Nederlandse Antillen
Culturele samenwerking tussen de landen van het Koninkrijk
De Adviesraad voor culturele samenwerking tussen de landen van het Koninkrijk voor de vierde maal te Wassenaar bijeen van 2 t/m 13 maart, onder voorzitterschap van mr. H.J. Reinink, directeur generaal voor de kunsten en de internationale culturele betrekkingen, heeft voor de Ned. Antillen en Suriname de volgende projecten, waarvan de verwezenlijking afhankelijk is van de terbeschikkingstelling op korte termijn van fin. middelen, aanbevolen:
1. | oprichting Wetenschappelijke Bibliotheek als centraal onderdeel van een Wetenschappelijk Instituut in Suriname; |
| |
2. | bouw schouwburg Curaçao; |
| |
3. | restauratie landhuis Ascencion op Curaçao; |
| |
4. | restauratie Fort Zeelandia in Paramaribo. |
Van een wetenschappelijk instituut in Suriname, waarvoor de grond en ver gevorderde plannen klaar liggen, verwacht de raad een gunstige invloed op de wetenschapsbeoefening daar en op bestaande en nog op te richten hogere onderwijsinstellingen. Als de Nederlandse landsregering bereid is de helft van de kosten voor haar rekening te nemen, kan de bouw spoedig ter hand worden genomen. Voor de drie andere projecten wordt eveneens financiële steun uit Nederland gevraagd.
De adviesraad heeft met voldoening kunnen constateren dat de subsidiëring van bestaande culturele activiteiten een stijgende lijn vertoont en daardoor nieuwe ontwikkelingen mogelijk maakt.
Zo komt de voorlichting op Nederlandse scholen over Suriname en de Nederlandse Antillen steeds meer op gang.

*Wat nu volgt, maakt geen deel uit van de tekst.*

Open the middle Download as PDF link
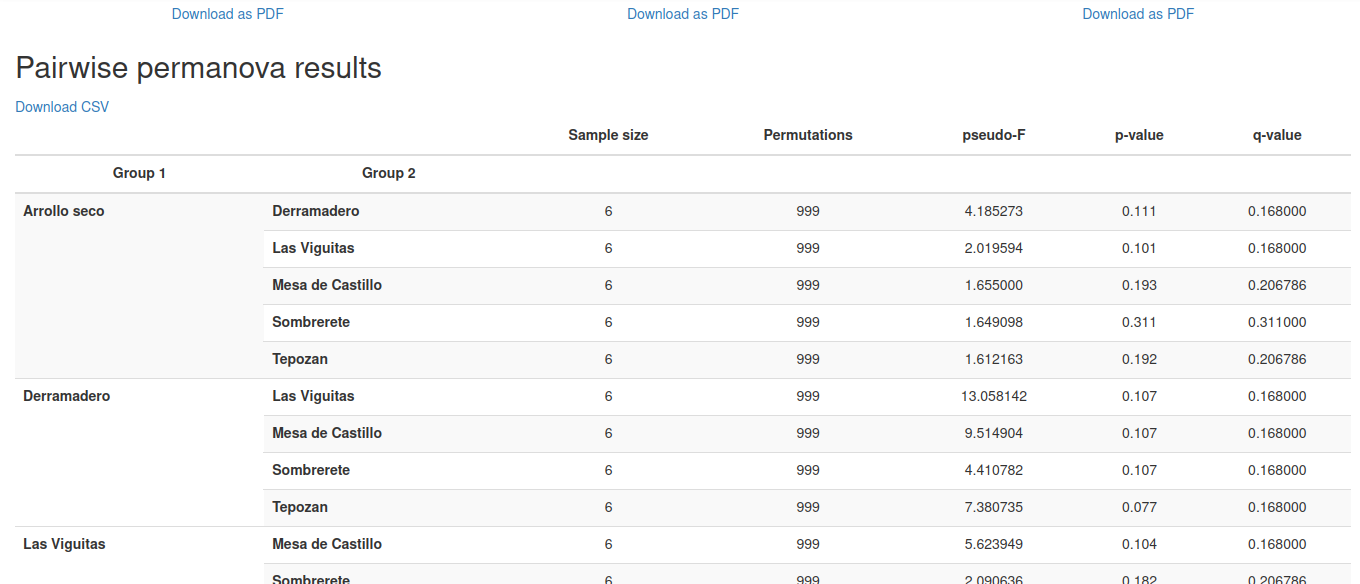The image size is (1360, 584). click(x=683, y=14)
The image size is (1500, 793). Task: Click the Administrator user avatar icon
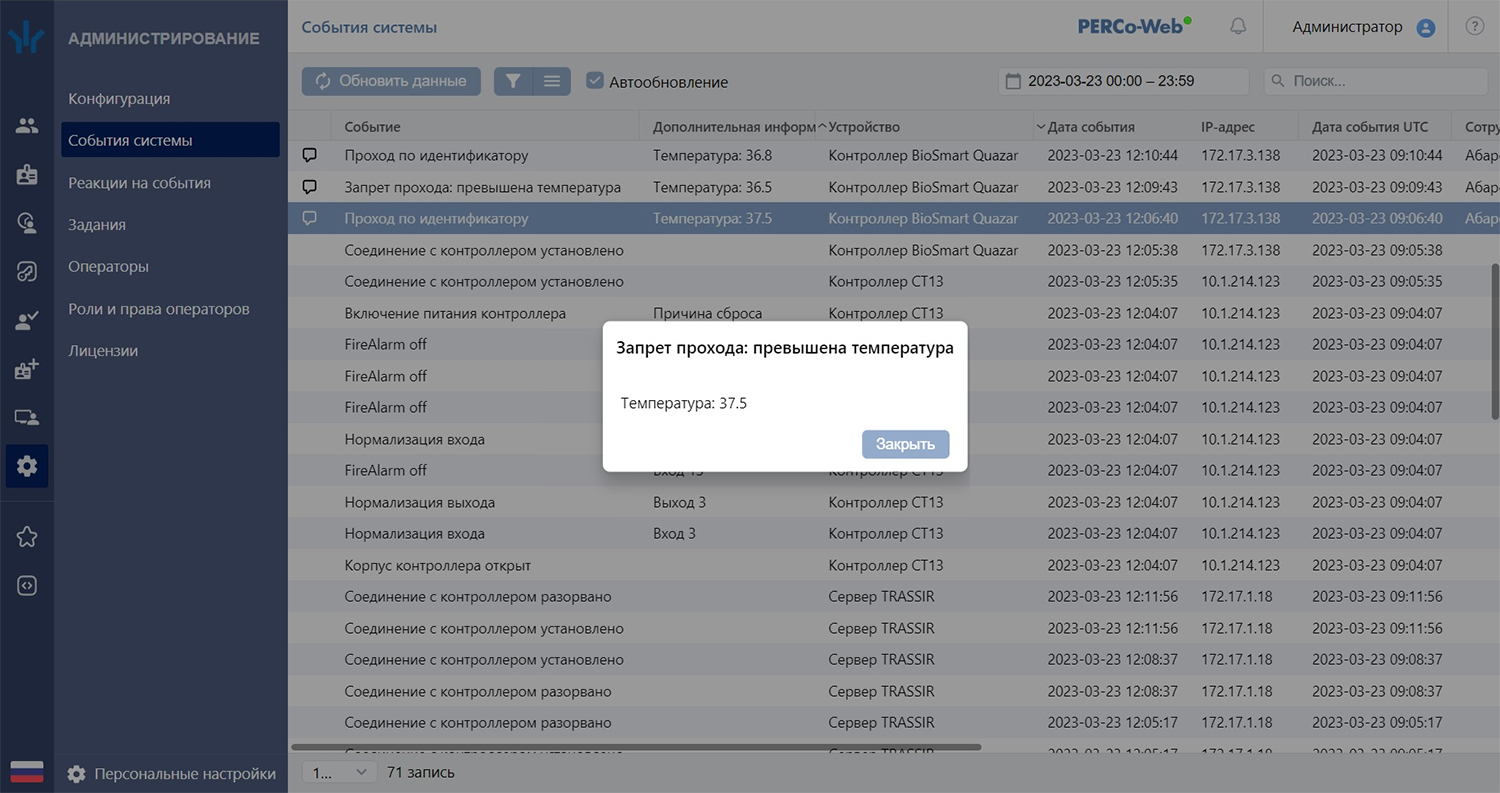coord(1426,28)
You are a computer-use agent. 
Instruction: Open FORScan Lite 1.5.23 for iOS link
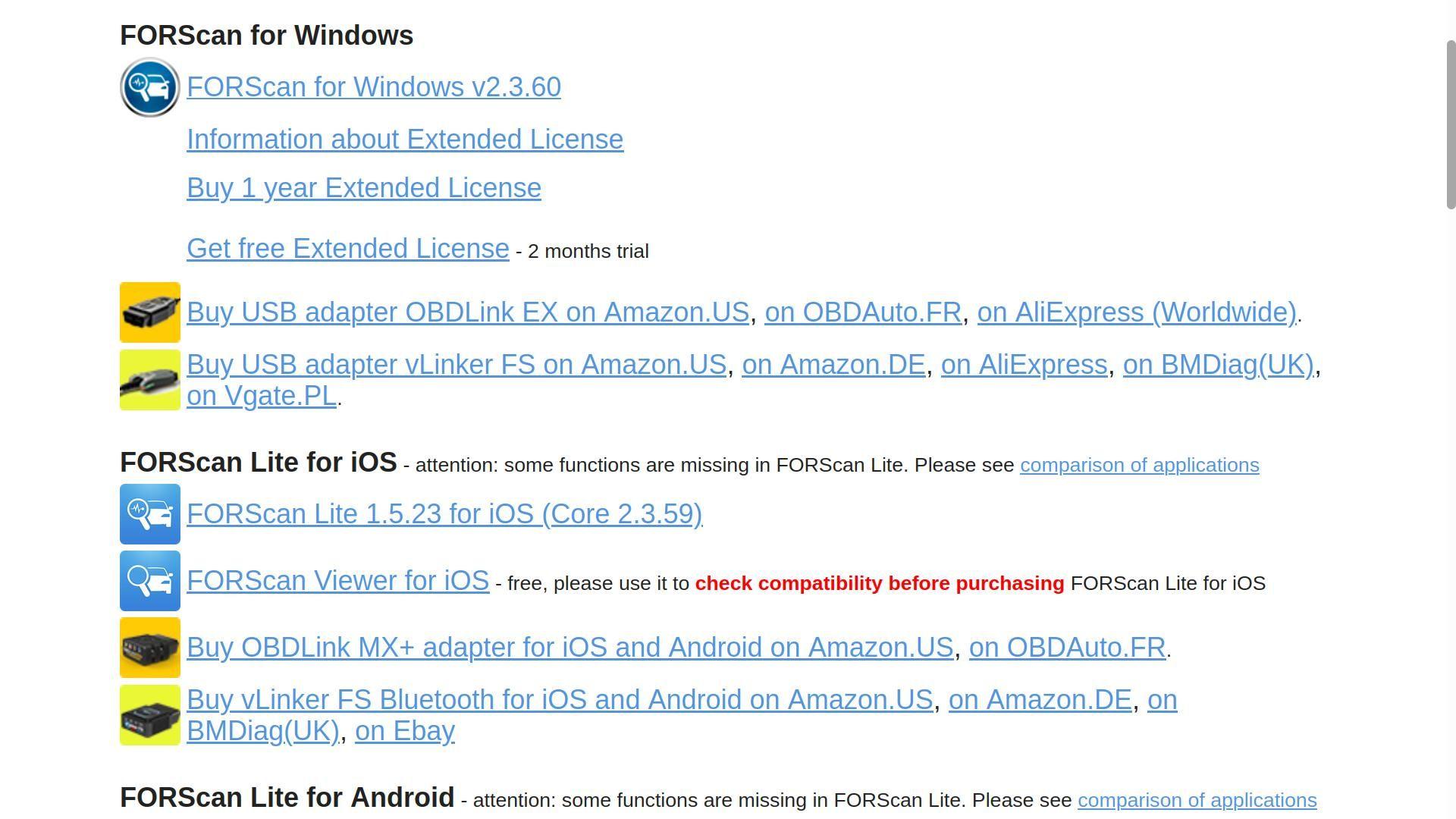(444, 514)
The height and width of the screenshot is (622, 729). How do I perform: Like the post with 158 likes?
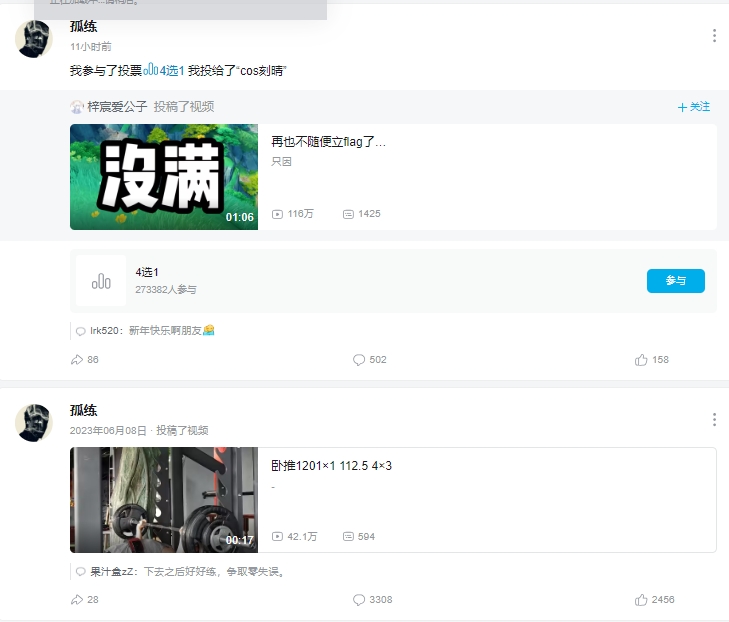641,360
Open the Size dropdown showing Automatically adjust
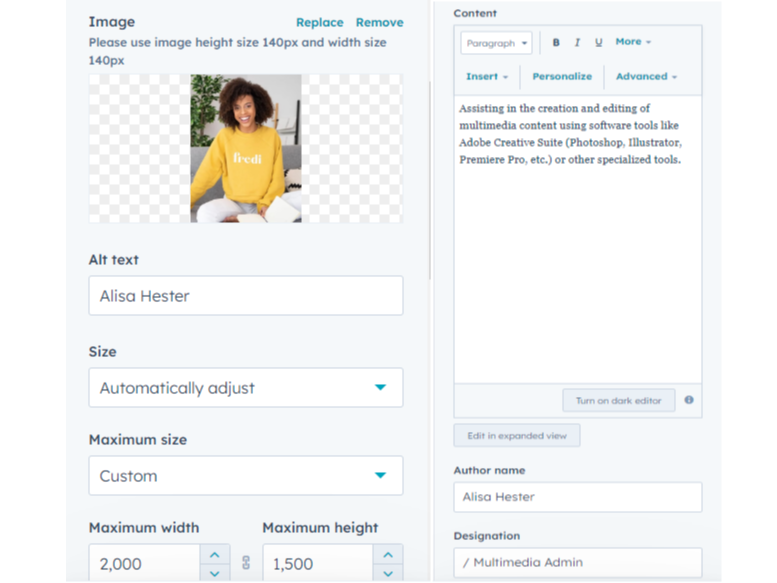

De Sticusa is gevraagd nu ook de voorlichting in de West over Nederland te gaan voorbereiden.
Vermeld moet nog worden dat in de ko mende jaren getracht zal worden in de West te komen tot samenstelling van een nieuwe encyclopedie voor Suriname en de Antillen, ter vervanging van de sterk verouderde encyclopedie voor West-Indië.
Op deze vierde bijeenkomst van de adviesraad hebben de leden ervan verscheidene werkbezoeken gebracht aan culturele centra en ontwikkelingsgebieden in Nederland. Op 7 maart werden zij door koningin Juliana ten paleize ontvangen.